Sotto il filmato, era riportato questo commento: “L’ultimo Mulattiere”. Ma come! – ho pensato – Perché chiamarlo mulattiere?. Io da piccola, ne ho visti condurre tanti di muli e ho sempre sentito chiamare coloro che lo facevano, con il termine Vetturini.

Con l’aiuto della TRECCANI, ho verificato che il termine mulattiere, è certamente più appropriato per definire il conducente di muli, mentre con vetturino si indica colui che  guida le carrozze.

Questo mestiere è quasi scomparso ormai! Con l’arrivo della strada rotabile, il trasporto della merce con i muli, non è stato più necessario. Oggi i muli vengono tenuti da coloro che hanno amato questo antico mestiere, come Luigi, perché praticato dal padre. Ora per il trasporto delle legna o di altre merci, da luoghi privi di strada, vengono utilizzati altri mezzi più moderni come canali, teleferiche, ecc.

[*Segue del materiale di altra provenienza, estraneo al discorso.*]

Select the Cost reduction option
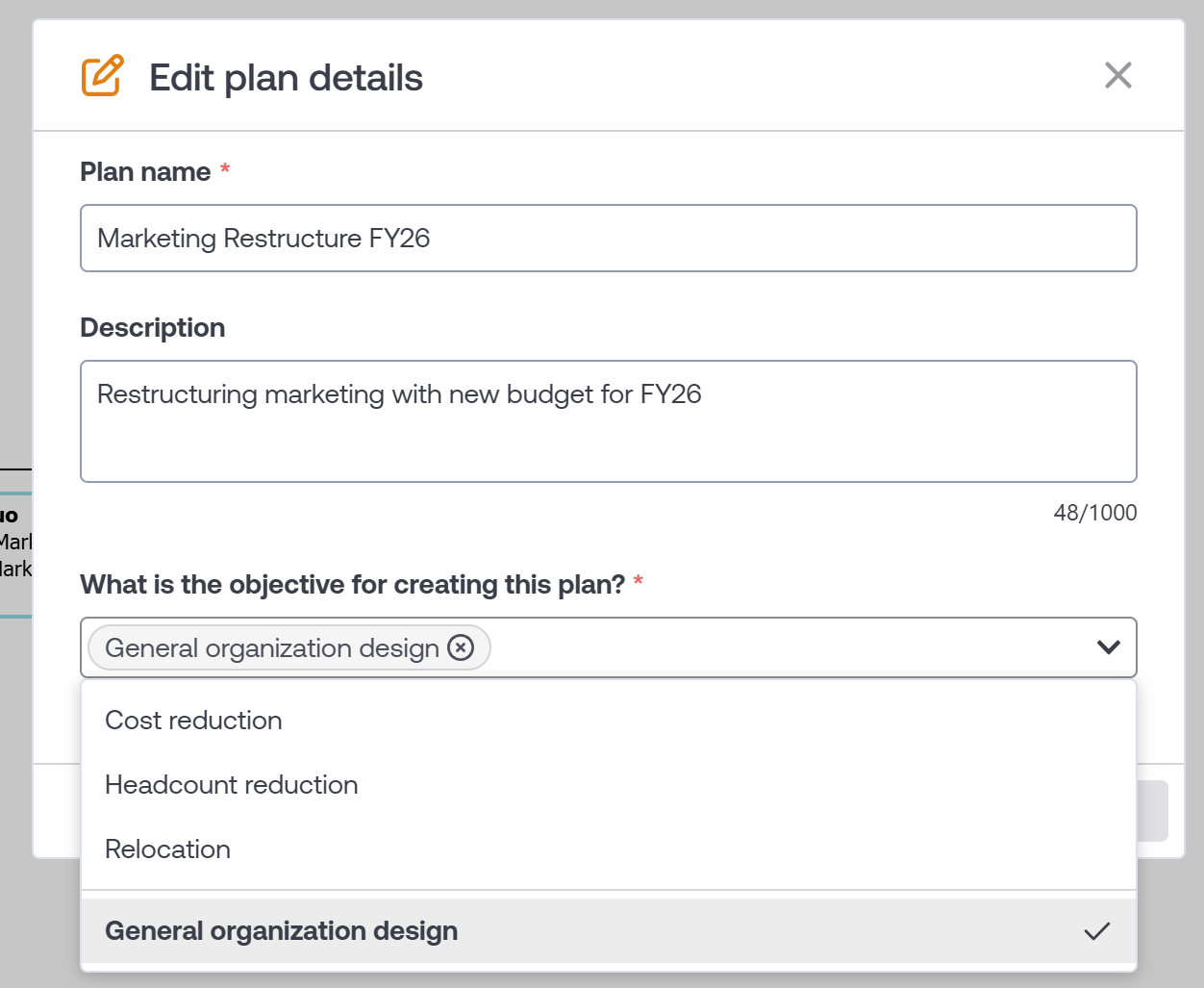 click(193, 721)
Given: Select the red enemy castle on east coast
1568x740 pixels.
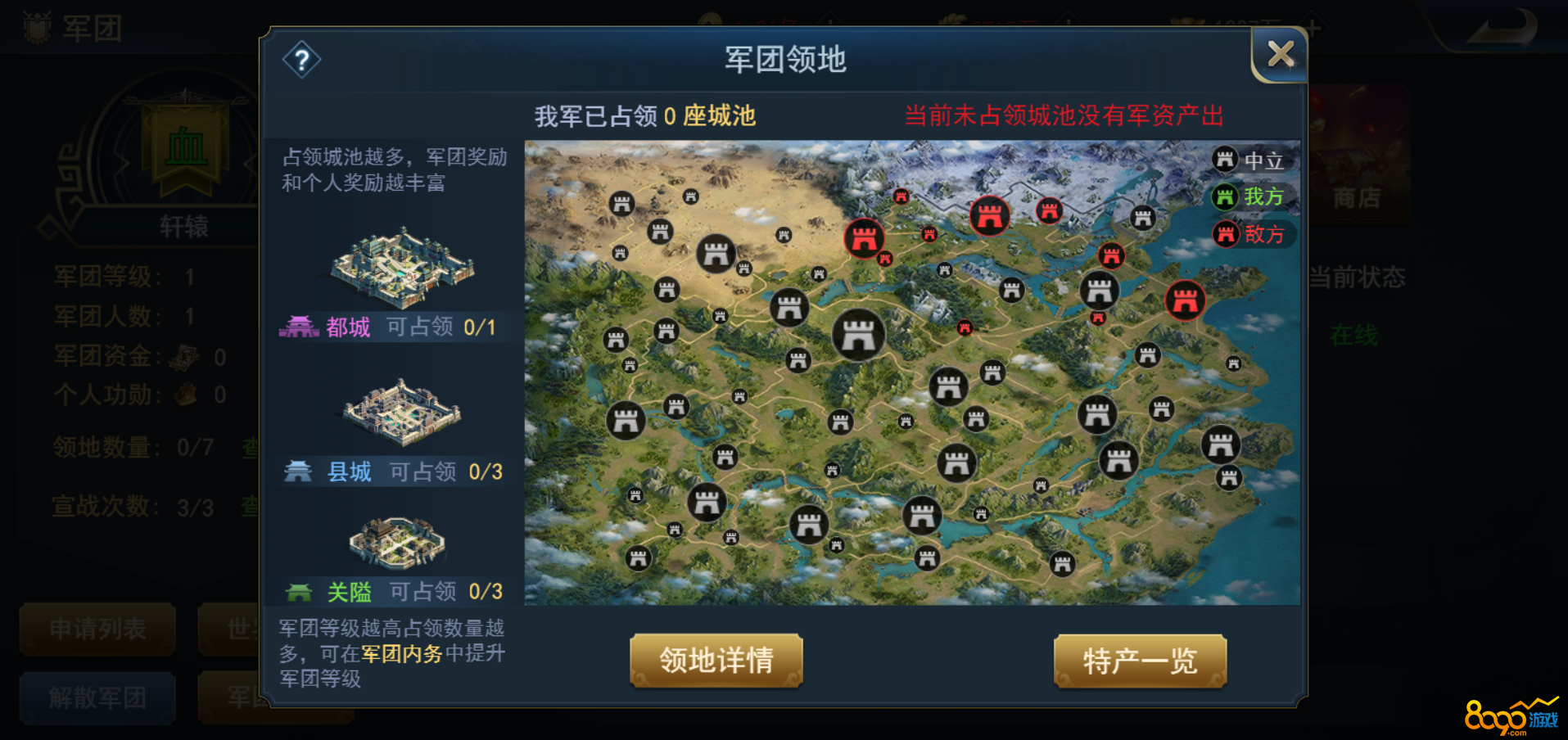Looking at the screenshot, I should [x=1185, y=300].
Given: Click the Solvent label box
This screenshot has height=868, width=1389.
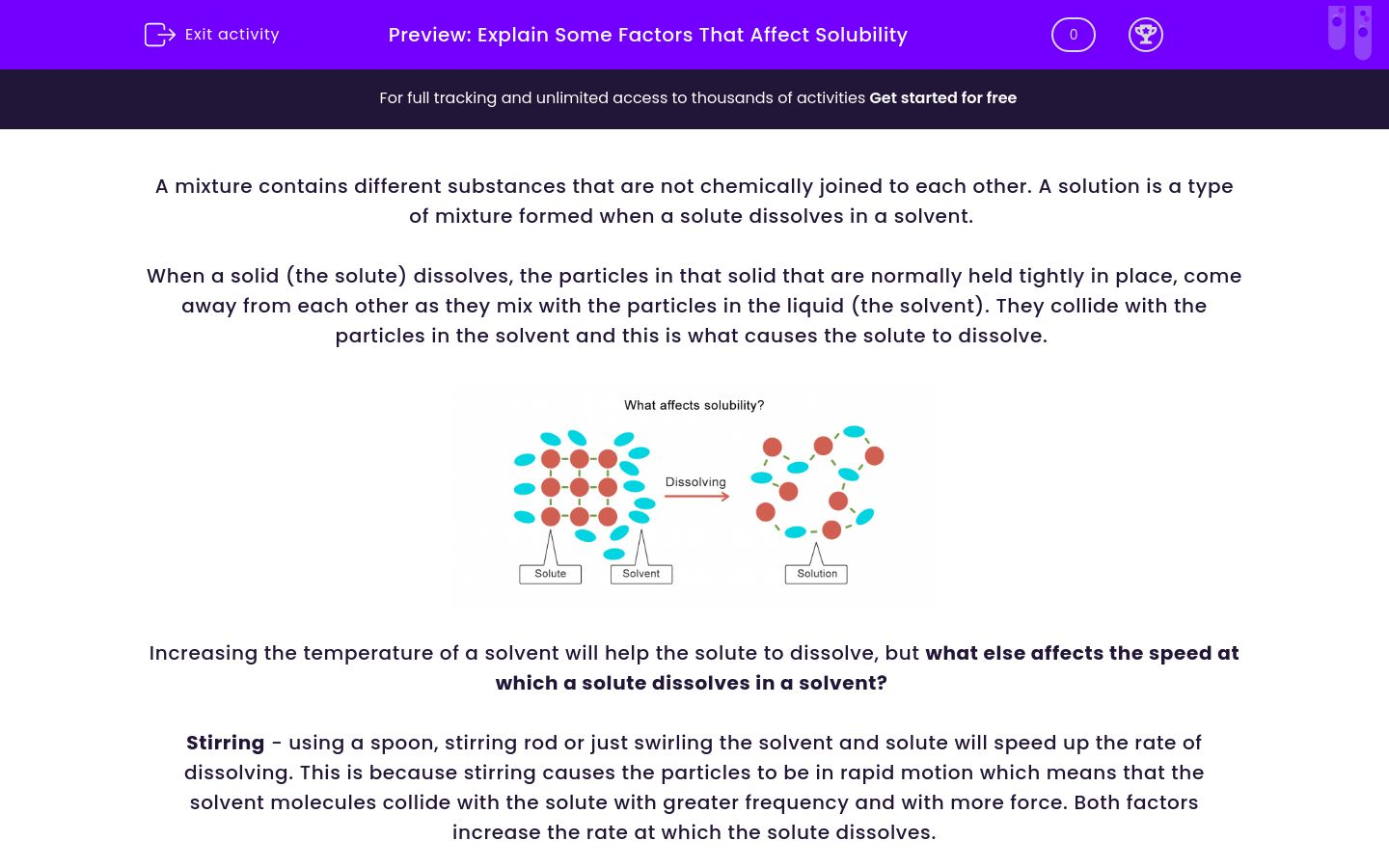Looking at the screenshot, I should point(640,572).
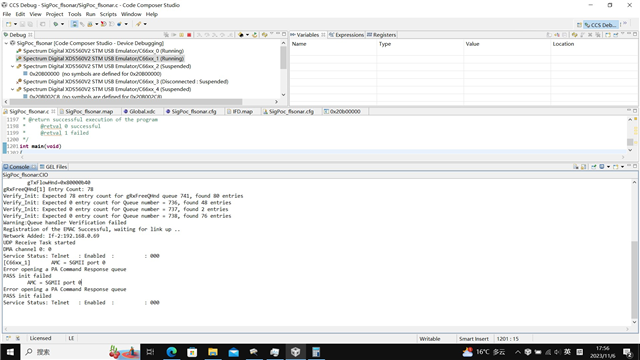640x360 pixels.
Task: Open the SigPoc_flsonar.map editor tab
Action: (87, 111)
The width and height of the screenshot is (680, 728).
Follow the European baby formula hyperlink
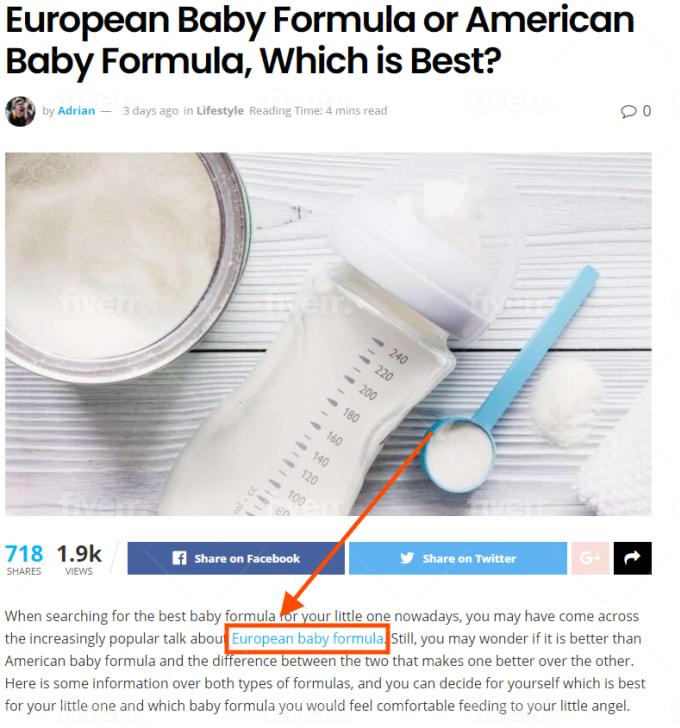pos(307,639)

Ma quante volte, da piccola, ho visto all’opera i muli di Pietro Giovannetti detto il PIETRUZZO o del Pietro Guidi (padre di Luigi) detto il FAINA o il FOBBIA!

Ero poco più di una bambina quando, per preparare la legna per l’inverno, il babbo tagliò un pezzo di bosco, distante da casa, raggiungibile attraverso un piccolo sentiero. Questa località era denominata a “I Fossi”.

Il babbo si dedicava al taglio della legna nel fine settimana o dopo il lavoro, facendosi aiutare dai miei fratelli più grandi e per trasportare via il legname, fu costretto a rivolgersi ai vetturini. Per poter permettere il passaggio dei muli, il babbo trasformò il piccolo viottolo in un’agevole mulattiera, usando picco e pala e tanto lavoro, tornando a casa spesso a buio.

Ricordo che era la settimana di Pasqua quando il Pietruzzo venne a prendere accordi con il mio babbo sul da farsi. Arrivò di sera quando il babbo stava rientrando dal lavoro e io e il mio fratello più piccolo, Emanuele stavamo confrontando le letterine fatte a scuola, ricche di disegni e buoni propositi, da mettere il giorno di Pasqua, sotto il piatto del babbo e della mamma.

Quando il Pietruzzo arrivò nell’aia di casa con il suo mulo, lo guardai incuriosita e ho ancora davanti agli occhi il suo abbigliamento. Aveva un fazzoletto rosso legato al collo, un gilet di lana marrone fatto a mano a trecce grandi, una camicia a quadrettoni colorata e pantaloni turchini. Ai piedi calzava dei grossolani scarponi. Rivolse a noi bimbi un luminoso sorriso carico di simpatia.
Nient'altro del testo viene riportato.